After that gopls was pleased, or at least my eglot didn’t complain about syntactical errors in my code. Pretty much immediately I realised that now my goimports was broken, so it didn’t organise my imports accordingly. I knew that gopls was able to do this stuff instead of using goimports, but I just never was eager to fix something that was already working. But since now it was broken, I decided to find a way to fix it.

What I did was just uninstall goimports from my machine and started relying on gopls for organising my imports. Previously, I had set my Emacs so that when I saved my files, it always ran goimports (when working on Go files, of course). Setting my eglot to do that was relatively simple, but then I noticed that it only formats my code, it doesn’t automatically import the libraries like how goimports does.

Like I mentioned earlier, gopls should be able to work exactly like goimports in this case, so I had to start digging on how I can make my eglot to do this. Basically, how gopls does this, is it uses source.organizeImports action for it. So I needed to run that somehow on save.

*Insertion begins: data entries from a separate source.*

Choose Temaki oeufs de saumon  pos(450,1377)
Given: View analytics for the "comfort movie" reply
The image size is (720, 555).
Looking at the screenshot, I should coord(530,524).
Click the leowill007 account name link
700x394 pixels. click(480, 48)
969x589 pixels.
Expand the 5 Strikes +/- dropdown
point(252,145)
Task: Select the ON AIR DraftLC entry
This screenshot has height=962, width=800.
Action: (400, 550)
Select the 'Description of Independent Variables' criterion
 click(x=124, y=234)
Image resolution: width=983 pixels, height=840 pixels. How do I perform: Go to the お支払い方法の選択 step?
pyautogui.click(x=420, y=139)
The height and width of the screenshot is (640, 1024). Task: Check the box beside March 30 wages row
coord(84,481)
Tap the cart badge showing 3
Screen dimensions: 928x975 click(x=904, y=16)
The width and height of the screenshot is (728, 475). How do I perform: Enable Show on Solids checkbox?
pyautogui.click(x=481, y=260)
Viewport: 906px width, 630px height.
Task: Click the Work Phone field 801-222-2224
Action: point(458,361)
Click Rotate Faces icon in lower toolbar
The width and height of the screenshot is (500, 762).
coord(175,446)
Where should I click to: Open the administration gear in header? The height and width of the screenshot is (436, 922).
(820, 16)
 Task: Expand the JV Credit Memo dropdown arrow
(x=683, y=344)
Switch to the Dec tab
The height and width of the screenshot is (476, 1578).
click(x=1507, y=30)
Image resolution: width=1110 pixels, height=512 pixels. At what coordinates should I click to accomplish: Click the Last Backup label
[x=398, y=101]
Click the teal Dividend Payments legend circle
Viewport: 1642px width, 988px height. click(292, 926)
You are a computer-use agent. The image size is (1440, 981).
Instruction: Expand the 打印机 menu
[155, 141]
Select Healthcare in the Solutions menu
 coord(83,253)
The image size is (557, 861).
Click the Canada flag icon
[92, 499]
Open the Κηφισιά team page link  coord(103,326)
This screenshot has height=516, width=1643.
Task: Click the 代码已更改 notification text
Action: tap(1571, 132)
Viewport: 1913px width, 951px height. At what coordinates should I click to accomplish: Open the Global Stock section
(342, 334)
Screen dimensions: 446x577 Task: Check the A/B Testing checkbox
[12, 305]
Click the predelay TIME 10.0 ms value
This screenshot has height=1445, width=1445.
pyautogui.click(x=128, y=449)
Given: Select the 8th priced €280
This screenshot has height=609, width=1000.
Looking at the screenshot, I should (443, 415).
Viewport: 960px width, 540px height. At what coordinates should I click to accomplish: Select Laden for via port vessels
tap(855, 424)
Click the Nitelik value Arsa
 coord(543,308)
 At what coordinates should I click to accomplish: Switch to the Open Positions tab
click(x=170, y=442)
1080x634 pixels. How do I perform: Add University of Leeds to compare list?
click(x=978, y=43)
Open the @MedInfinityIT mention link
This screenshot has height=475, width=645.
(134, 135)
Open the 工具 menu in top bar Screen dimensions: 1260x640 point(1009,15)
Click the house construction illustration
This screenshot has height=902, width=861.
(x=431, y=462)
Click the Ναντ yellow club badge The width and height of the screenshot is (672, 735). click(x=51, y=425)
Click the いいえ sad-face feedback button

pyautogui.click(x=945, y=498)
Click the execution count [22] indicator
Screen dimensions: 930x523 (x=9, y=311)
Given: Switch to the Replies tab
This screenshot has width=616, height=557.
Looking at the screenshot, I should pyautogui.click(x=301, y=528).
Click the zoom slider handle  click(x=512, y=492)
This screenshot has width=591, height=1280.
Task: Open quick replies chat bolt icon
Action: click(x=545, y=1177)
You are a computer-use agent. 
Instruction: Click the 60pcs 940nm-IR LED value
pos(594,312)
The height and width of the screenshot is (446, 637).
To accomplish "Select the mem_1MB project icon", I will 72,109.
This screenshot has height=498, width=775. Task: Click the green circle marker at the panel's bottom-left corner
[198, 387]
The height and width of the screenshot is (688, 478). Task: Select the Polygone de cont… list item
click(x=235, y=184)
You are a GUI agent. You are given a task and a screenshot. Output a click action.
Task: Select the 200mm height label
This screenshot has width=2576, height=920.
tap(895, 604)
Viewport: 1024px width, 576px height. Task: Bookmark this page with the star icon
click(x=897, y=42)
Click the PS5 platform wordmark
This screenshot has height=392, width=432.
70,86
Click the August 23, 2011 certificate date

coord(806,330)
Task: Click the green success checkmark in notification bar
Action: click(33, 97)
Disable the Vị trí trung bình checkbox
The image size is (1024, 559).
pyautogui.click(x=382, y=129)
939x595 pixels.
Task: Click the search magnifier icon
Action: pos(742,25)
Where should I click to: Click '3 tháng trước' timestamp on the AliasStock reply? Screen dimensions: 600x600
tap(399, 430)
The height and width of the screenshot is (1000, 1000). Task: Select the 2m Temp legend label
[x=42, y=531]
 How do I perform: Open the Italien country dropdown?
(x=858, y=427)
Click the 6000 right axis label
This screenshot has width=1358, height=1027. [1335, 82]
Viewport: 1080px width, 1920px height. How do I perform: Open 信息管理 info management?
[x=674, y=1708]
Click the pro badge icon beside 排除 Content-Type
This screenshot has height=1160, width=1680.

Fortunately, eglot exports all these code actions that the LSP can do with a neat function called eglot-code-actions. After some tinkering, I was able to call that before the save:

(use-package go-mode
  :ensure t
  :preface
  (defun tok/gofmt-before-save ()
    (interactive)
    (gofmt-before-save)
    ;; Run `eglot-code-actions' only in buffers where `eglot' is active.
    (when (functionp 'eglot-code-actions)
      (eglot-code-actions nil nil "source.organizeImports" t))
  :hook (go-mode . (lambda ()
                     ;; Using depth -10 will put this before eglot's
                     ;; willSave notification so that the notification
                     ;; reports the actual contents that will be
                     ;; saved.
                     (add-hook 'before-save-hook 'tok/gofmt-before-save -10 t))))

I decided to use gofmt-before-save, which comes from go-mode here since I noticed that if you would just run eglot-format-buffer formatting doesn’t open a new buffer where it lists all the errors and instead prints them in the LSPs messages. You can probably dig them somehow from there and print in a new buffer, but I liked already the existing behaviour of running gofmt with go-mode so I decided to use that one.

Small fix, but a really good one. Happy generics-aware hacking.